Après tout ce qu’on a pu lire sur ce blog, voici encore deux témoignages qui nous viennent directement de Turquie.
Le premier témoignage émane de notre ami Kalten, lecteur de Parlons Foot, qui faisait partie des 600 supporters suisses présent dans les tribunes du stade « Sükrü Saraçoglu ». Saisissant!
Deuxième témoignage celui de Lizard King, turc d’Istanbul, dont le commentaire avait déjà été mis en avant mais qui a été traduit par les soins de Ol (la version originale se trouve là).
Voilà donc encore deux témoignages qui je le souhaite très fortement vont clore le « dossier Suisse-Turquie » sur Parlons Foot!!! tout du moins jusqu’à ce que les délégués de la FIFA rendent leur rapport et qu’une décision soit prise.
De toute façon tout a été dit! et beaucoup de n’importe quoi! Jeje
Mercredi soir au « Sükrü Saraçoglu », stade du Fenerbahçe !
Récit d’un supporter helvétique de retour de l’enfer…
Je vous fais part ici de mon « aventure » turque pour vous donner le point de vue d’un des 600 supporters suisses à avoir fait le déplacement… Car sur ce blog et dans la presse en général on a beaucoup parlé des événements terribles arrivés aux joueurs à la fin du match, mais je n’ai pas encore pu lire un récit émanant de notre camp retranché…
Tout d’abord je dois dire que la ville d’Istanbul est fantastique ! Une merveille à découvrir plus longuement que dans le cadre d’un déplacement de supporter. Les Turcs rencontrés mardi soir et mercredi dans la journée ont tous été accueillants et sympathiques! Dès que nous leur dissions que nous étions Suisses, ils rigolaient et nous chambraient un peu mais toujours dans le respect, qui était pour ma part mutuel !!

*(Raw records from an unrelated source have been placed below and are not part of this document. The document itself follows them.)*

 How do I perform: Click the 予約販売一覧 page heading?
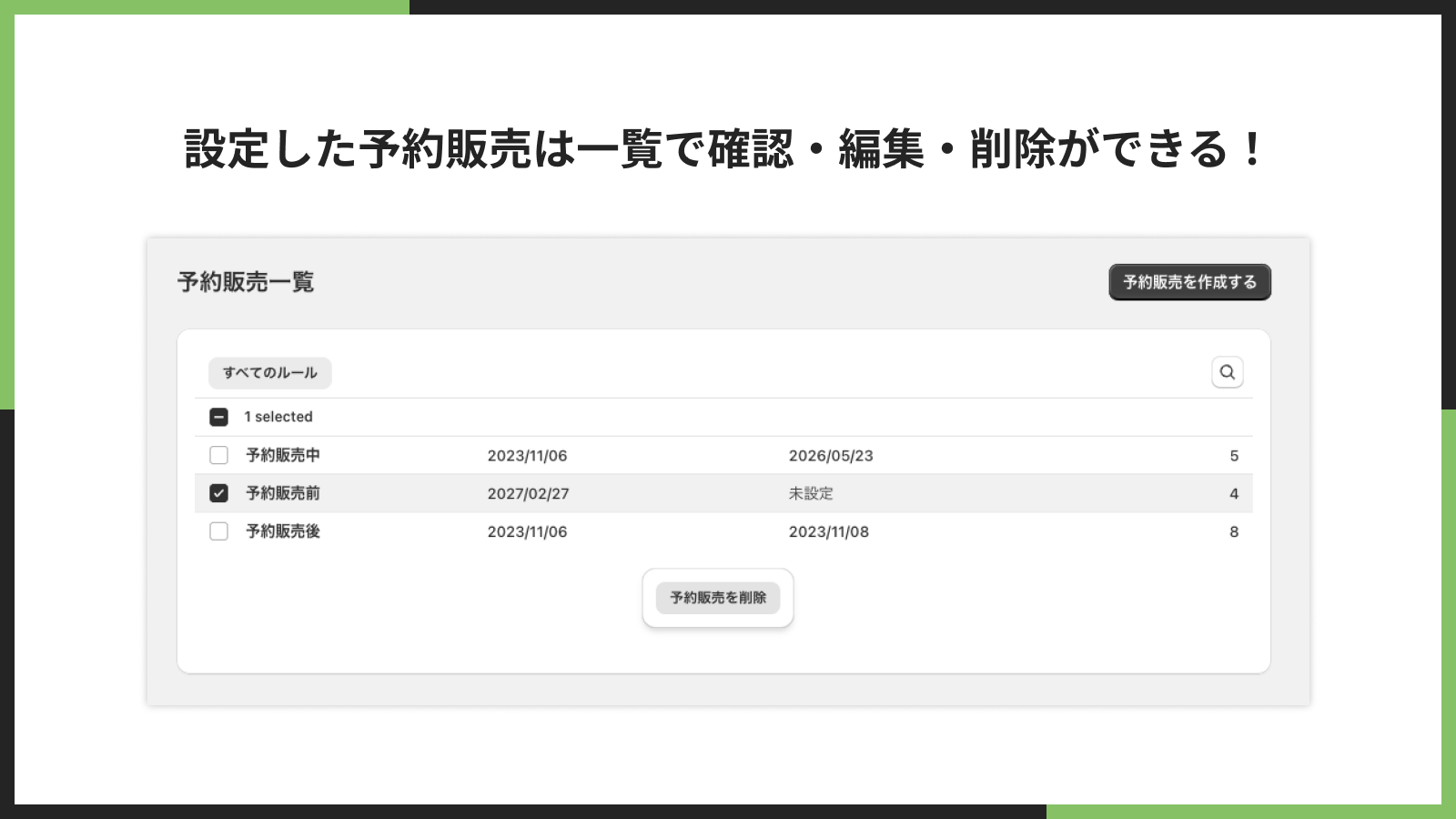click(x=246, y=282)
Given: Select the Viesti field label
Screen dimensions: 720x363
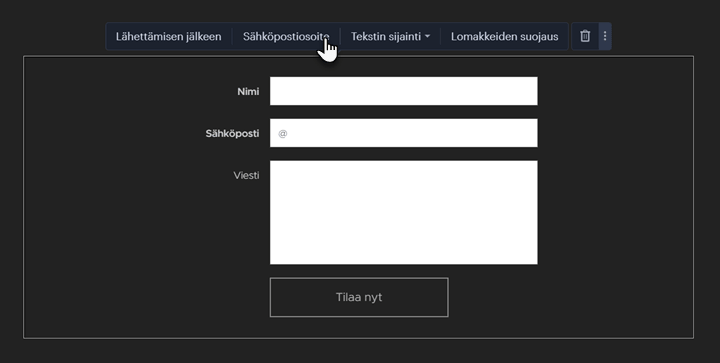Looking at the screenshot, I should click(246, 175).
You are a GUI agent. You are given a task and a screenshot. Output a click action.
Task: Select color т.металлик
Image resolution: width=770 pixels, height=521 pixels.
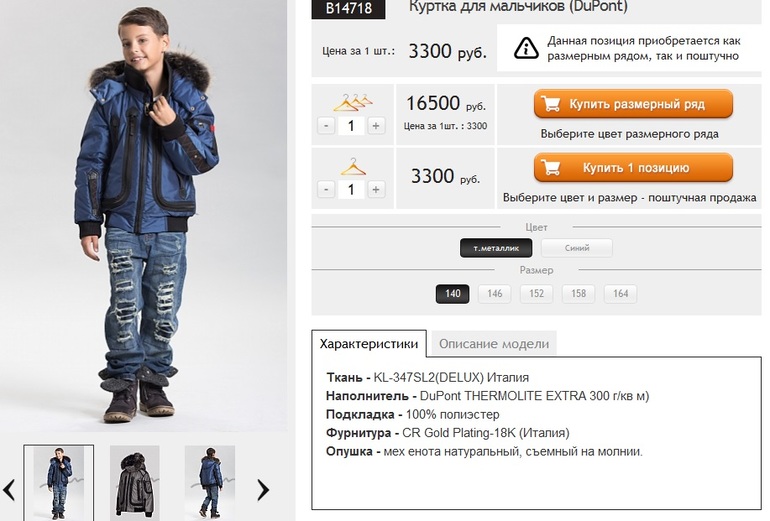click(496, 248)
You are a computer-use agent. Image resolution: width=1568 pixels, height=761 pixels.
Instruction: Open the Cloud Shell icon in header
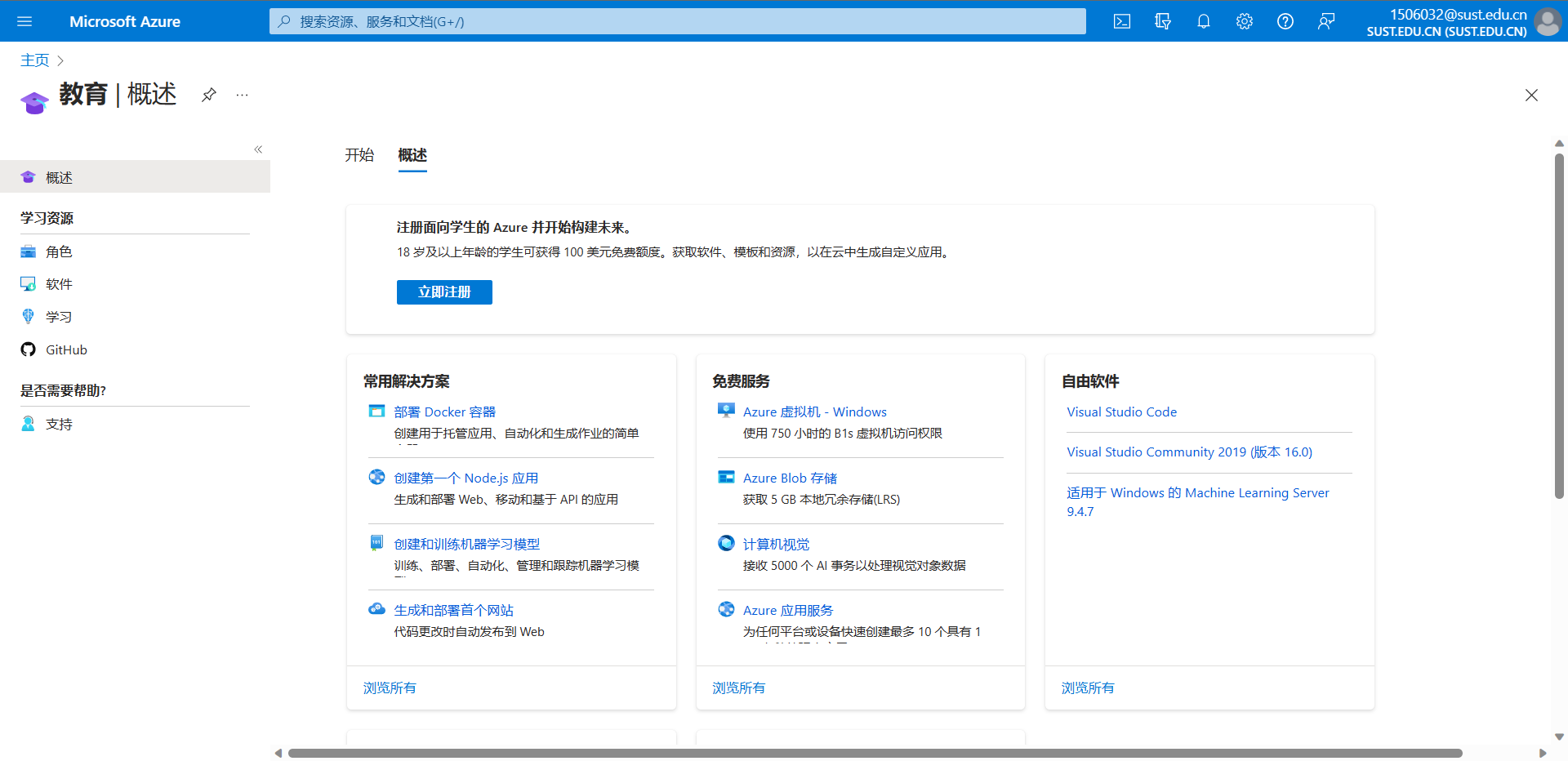pos(1122,21)

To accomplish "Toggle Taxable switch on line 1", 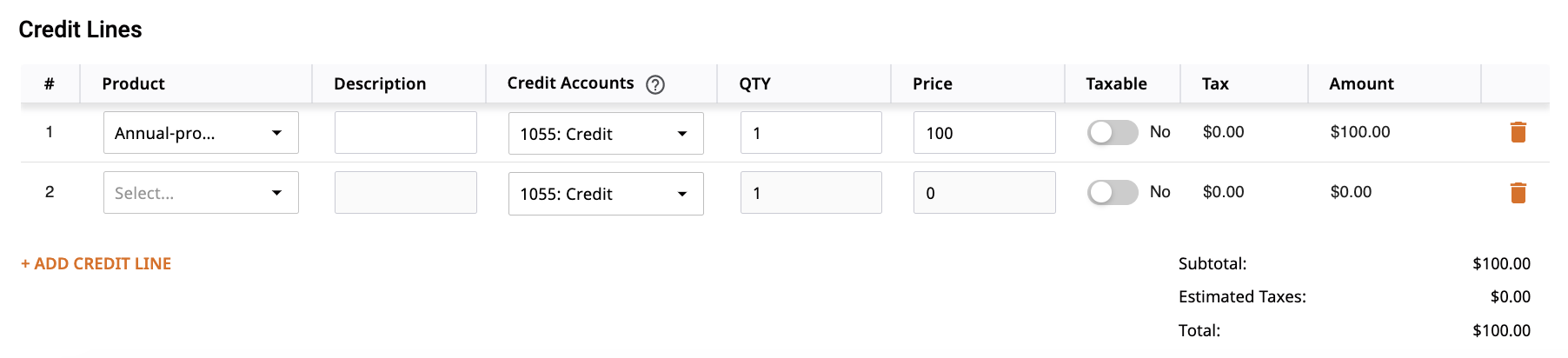I will click(1113, 132).
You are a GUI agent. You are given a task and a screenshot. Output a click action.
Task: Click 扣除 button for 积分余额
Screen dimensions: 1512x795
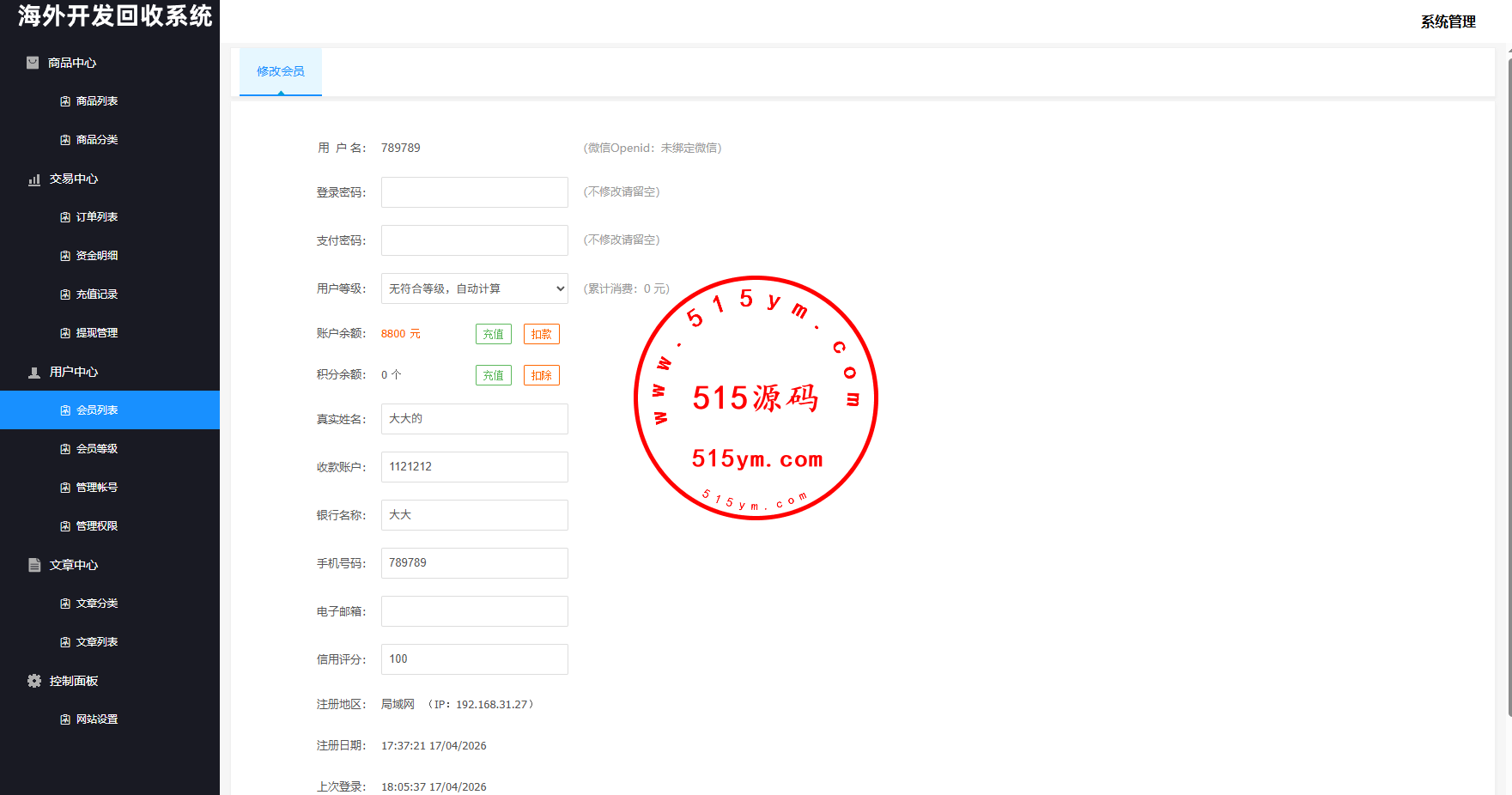tap(542, 375)
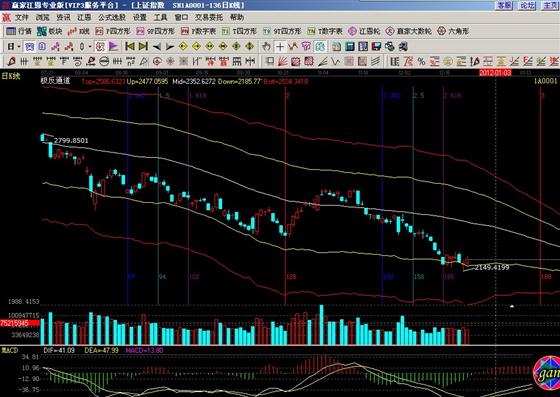Jump to first bar with green left-end arrow

click(130, 46)
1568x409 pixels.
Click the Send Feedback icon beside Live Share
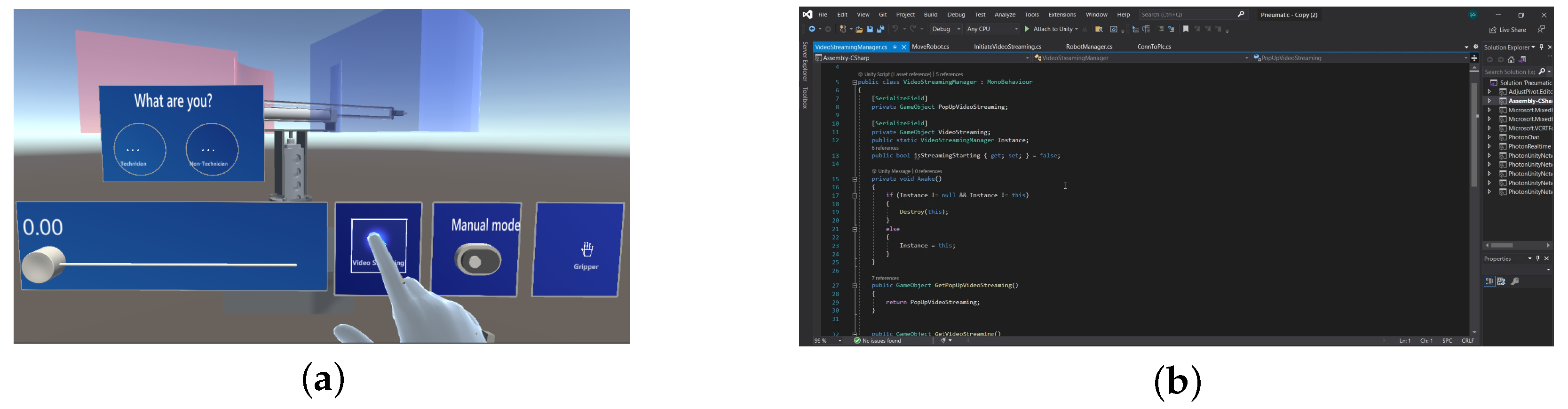[x=1541, y=29]
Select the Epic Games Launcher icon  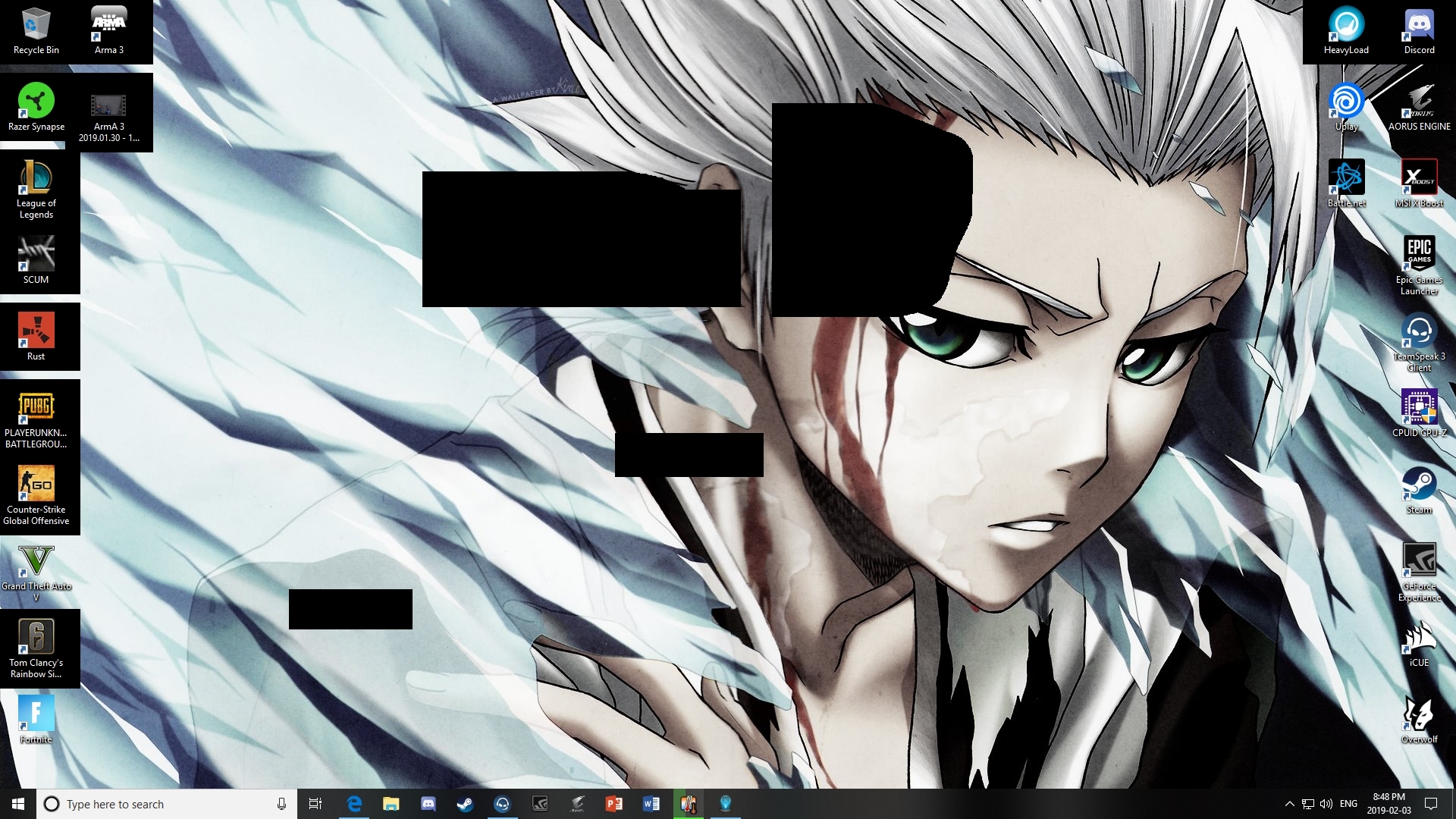(x=1419, y=262)
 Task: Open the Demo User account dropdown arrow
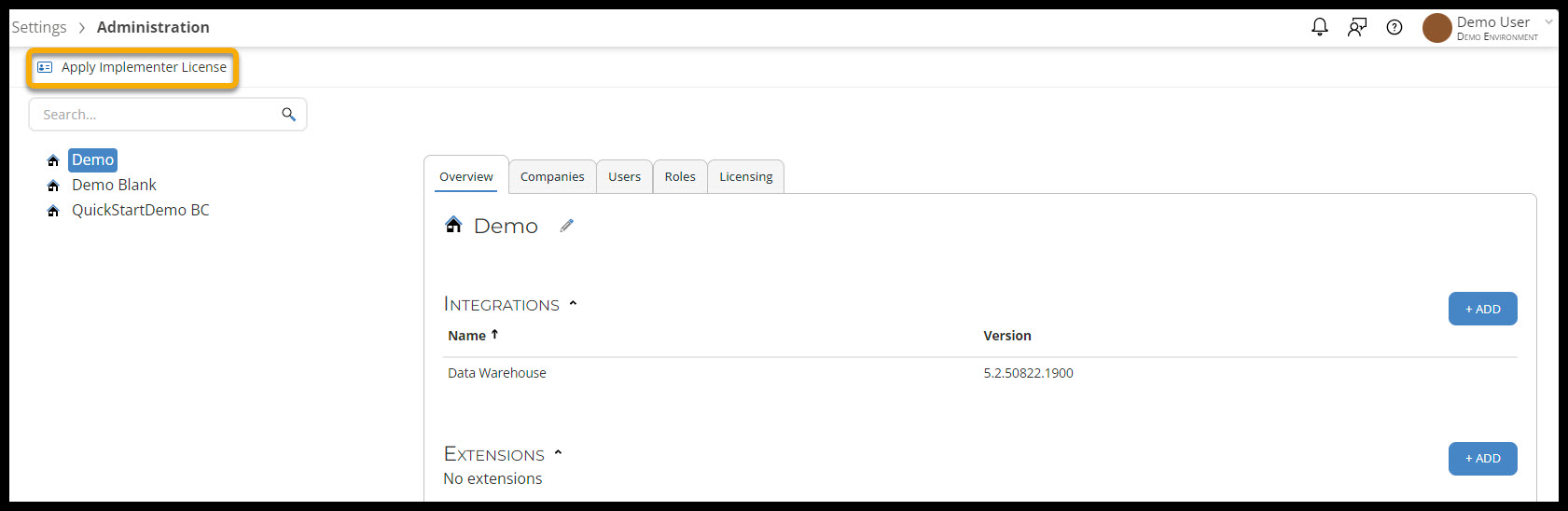tap(1548, 21)
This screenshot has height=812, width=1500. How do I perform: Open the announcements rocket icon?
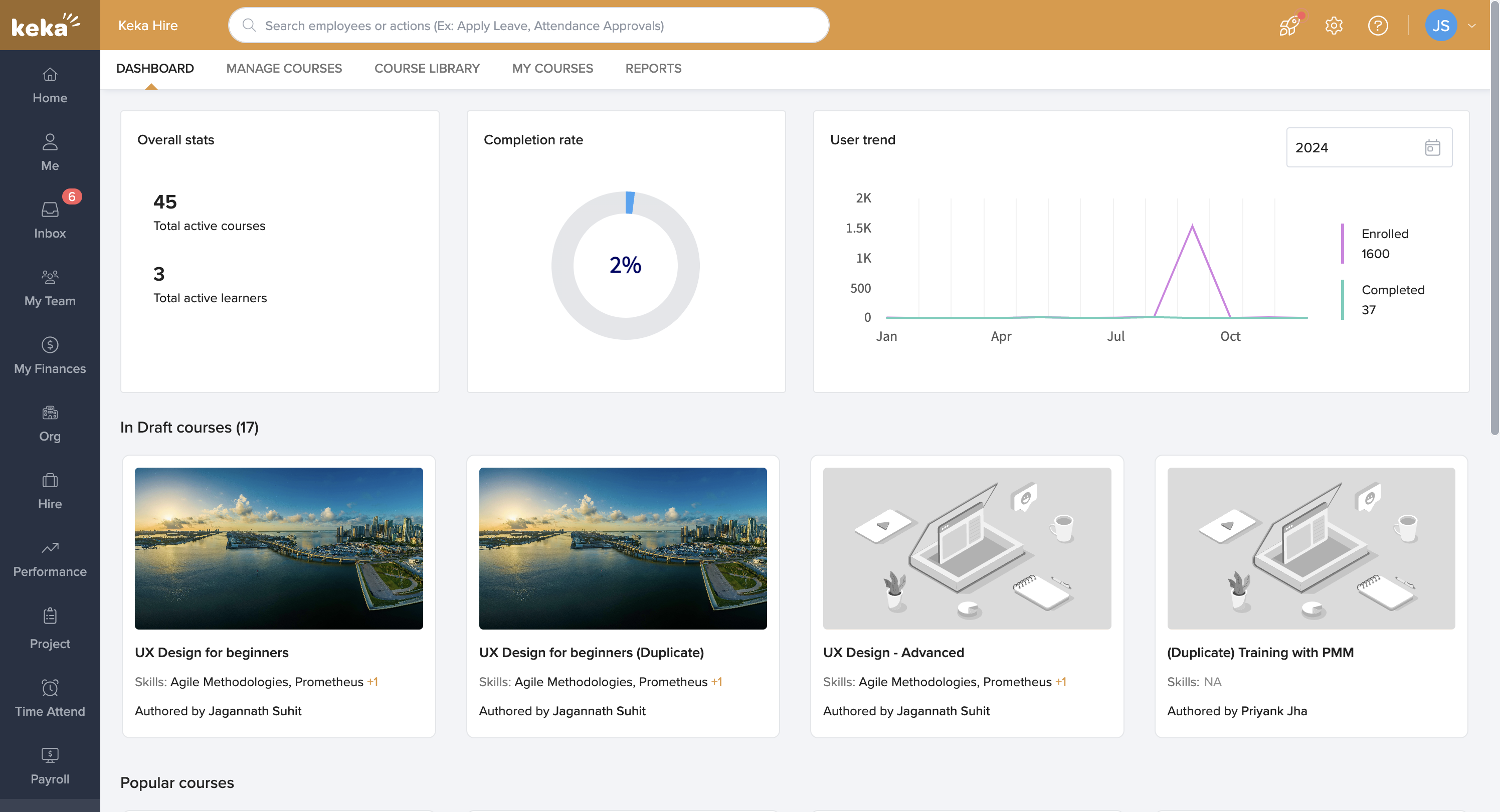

Franchement, ça partait très très bien… Et c’est par une bonne grosse noce mardi soir que de nombreux supporters de la nati ont commencé leur séjour… (Je salue les Vaudois et autres Valaisans rencontrés à 5h du mat’ dans une échoppe à Kebab du côté de Tacsim)! Mercredi 18h déplacement chaotique (à cause des bouchons) pour Fenerbahçe… A 30min du coup d’envoi notre car parvient à approcher le stade. Grosse impression en voyant les milliers de supporters turcs se presser aux portes d’entrée. Le car fait le tour du stade pour rejoindre le plus proche possible notre accès au stade. Là les Turcs ont bien compris qui nous étions et nous avons essuyé insultes, coups dans le car et divers projectiles. Le ton est donné! Le car s’arrête devant la porte d’accès (ouf !) et nous pouvons accéder à nos places par un endroit sécurisé par des dizaines de policiers…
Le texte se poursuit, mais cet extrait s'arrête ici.